Faites Japa (chanter le Nom Divin) avec Dhyana (méditer) et Dhyana
avec Japa. L’Amour devrait être le courant sous-jacent de Japa et
Dhyana. Nous tenons une cymbale dans une main et l’autre cymbale dans
l’autre main. Le son est produit lorsque les deux se rencontrent. De la même
façon, lorsque Japa et Dhyana sont à l’unisson, nous pouvons
entrer dans le stade de ‘Nirvikalpa Samadhi’ (état de non-dualité de la
Conscience Suprême) qui est notre véritable état. Ceci ne peut pas être atteint
en faisant simplement une ‘Sadhana’ spirituelle. Pour cela, l’Amour
profond et la foi sont requis. Par conséquent, nous devrions cultiver l’Amour
de plus en plus.
Discours Divin de Bhagavan dans le Saï
Kulwant Hall de Prasanthi Nilayam, le 16 juin 1996.

Sanathana
Sarathi – Mai 2008
Page 164
« Chinna
Katha »
Le renoncement
grâce aux paroles
spirituelles
Un homme
d’affaires avait l’habitude d’assister à des conférences publiques quotidiennes
sur des textes mythologiques. Dans ses discours, le conférencier soulignait
l’importance du renoncement et exhortait ses auditeurs à développer de plus en
plus le sentiment de renoncement. Dix années passèrent ainsi. Commençant une
session spirituelle spéciale pour une semaine, le conférencier dit un jour à
l’homme d’affaires : « Vous devriez assister quotidiennement à
cette session spéciale jusqu’à son achèvement.
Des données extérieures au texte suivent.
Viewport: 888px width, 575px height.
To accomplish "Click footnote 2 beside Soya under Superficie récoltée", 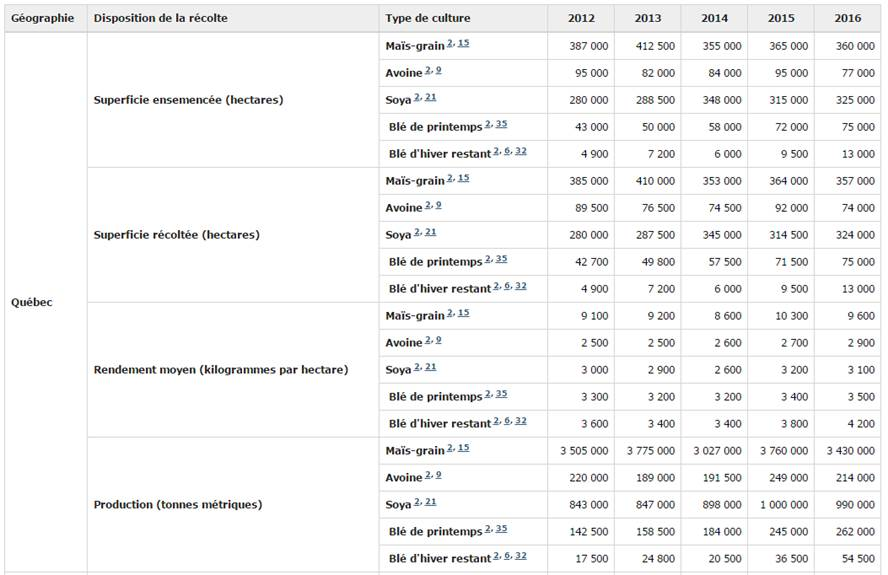I will (x=417, y=232).
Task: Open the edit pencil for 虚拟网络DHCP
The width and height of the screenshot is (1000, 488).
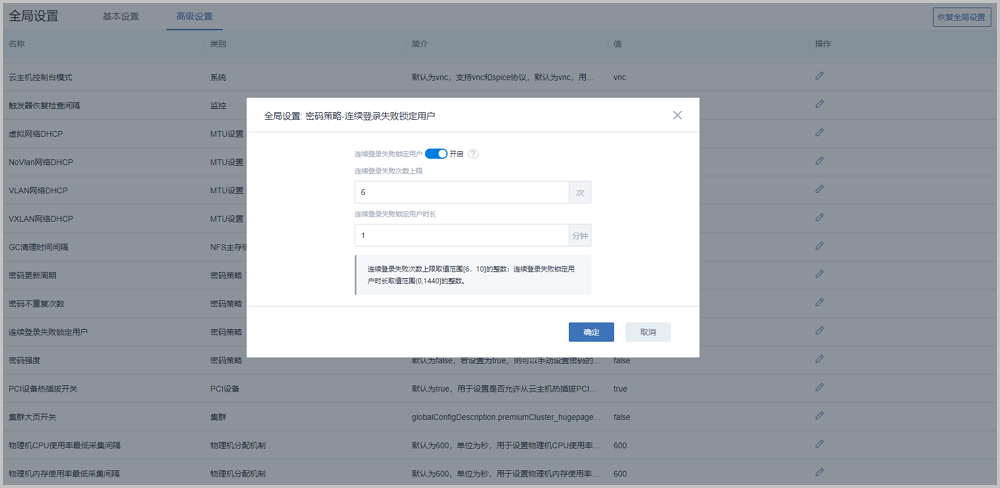Action: [x=819, y=132]
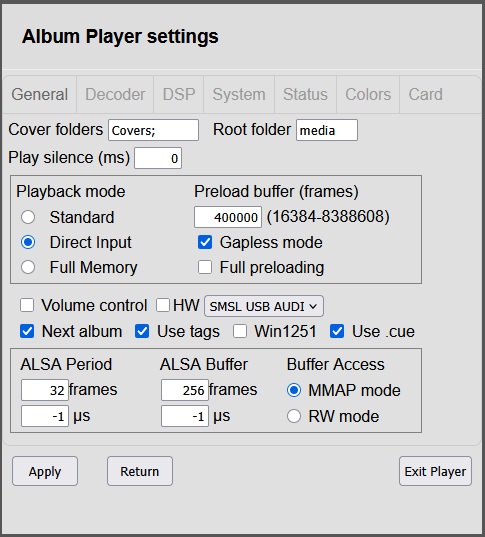This screenshot has width=485, height=537.
Task: Tick the HW checkbox
Action: [x=163, y=305]
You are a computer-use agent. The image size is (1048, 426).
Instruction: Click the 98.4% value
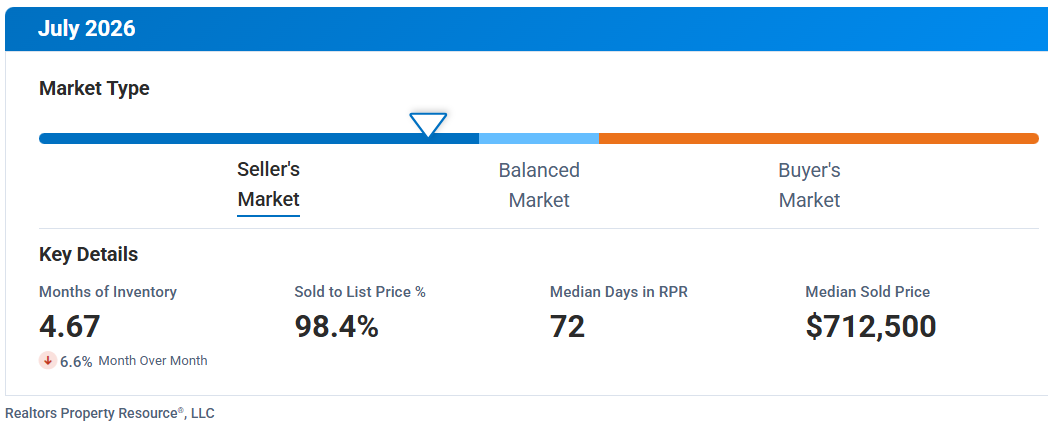[x=336, y=326]
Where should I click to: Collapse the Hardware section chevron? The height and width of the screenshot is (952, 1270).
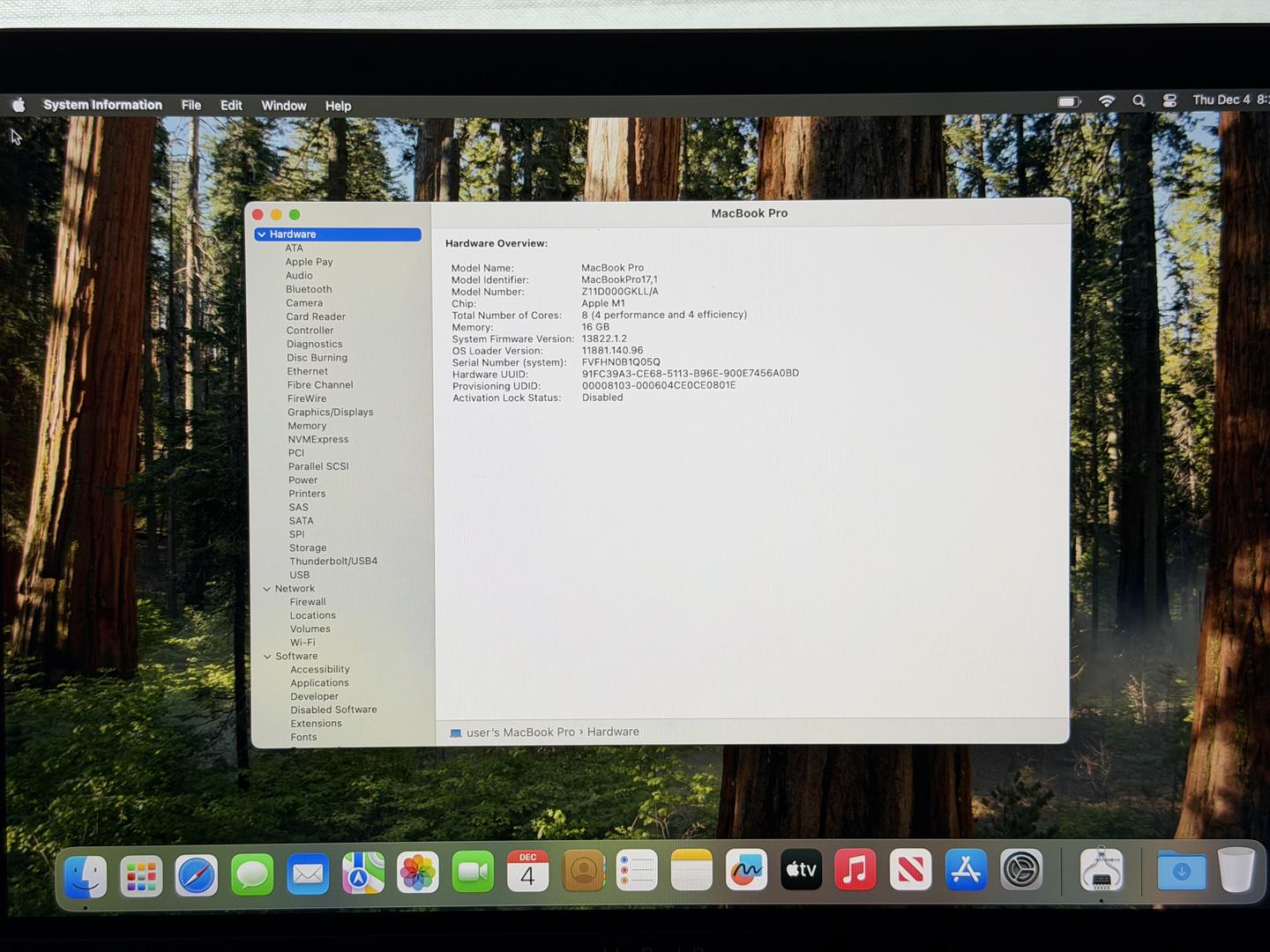(262, 234)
N’en manquez aucune. Si vous
achevez avec succès cette session, vous en retirerez de grands mérites. »
L’homme
d’affaires avait une grande foi dans le conférencier. Par conséquent, il
assista chaque jour à ses conférences. Un jour cependant, il dut s’absenter
dans un autre village pour y effectuer un travail très urgent. Se souvenant
alors des paroles d’avertissement du conférencier, l’homme d’affaires ne voulut
pas manquer la conférence. A ce moment, le dicton ancien lui revint à
l’esprit : « Un fils est identique à son père ! » Pensant
qu’il n’y avait aucune différence entre lui et son fils, il décida de l’envoyer
à sa place écouter le conférencier. Peu après cela, une autre pensée lui vint à
l’esprit : « Puisque dans ses prédications, le conférencier
insiste sur l’importance du renoncement. Après avoir entendu ses enseignements,
mon fils risque de refuser de se marier et devenir un renonçant ! »
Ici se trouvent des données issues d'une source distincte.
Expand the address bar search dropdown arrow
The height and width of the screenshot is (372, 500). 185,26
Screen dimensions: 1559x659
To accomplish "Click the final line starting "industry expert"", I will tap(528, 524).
Craignant cela, il changea d’idée et renonça à envoyer son fils à cette session
spirituelle.
De la
même façon, aujourd’hui les parents entraînent leurs enfants sur le mauvais
chemin. Non seulement cela, la simple écoute des textes sacrés provoque-t-il un
changement dans notre mental ? Le mental du père changea-t-il un tant soit
peu après avoir écouté des paroles spirituelles pendant 10 années ? Alors,
comment le mental de son fils aurait-il pu changer en un seul jour ?
Aujourd’hui les parents n’ont pas de pensées correctes. Il y en a beaucoup en
ce monde qui pensent comme cet homme d’affaires. Il est essentiel de se
souvenir que l’écoute des paroles concernant les textes spirituels n’est pas
seulement un passe-temps. C’est un moyen de développer les vertus et de
provoquer une transformation en soi-même.

Sanathana
Sarathi – Mai 2008
4ème de
couverture
Corrigez votre vision
Manifestez votre
Amour dans chaque action de la vie quotidienne et la Divinité émergera de cet
Amour. C’est le chemin le plus facile pour réaliser Dieu. Mais, pourquoi les
gens ne l’empruntent-ils pas ? C’est parce qu’ils sont obsédés par une
idée fausse liée au moyen d’expérimenter Dieu. Ils regardent Dieu comme une
entité éloignée que l’on ne peut atteindre que par des pratiques spirituelles
ardues. Dieu est partout. Il n’est pas nécessaire de chercher Dieu. Tout ce que
nous voyons est la manifestation du Divin. Tous les êtres humains que vous
voyez sont les formes du Divin. Corrigez votre vision défectueuse et vous
expérimenterez Dieu en toutes choses.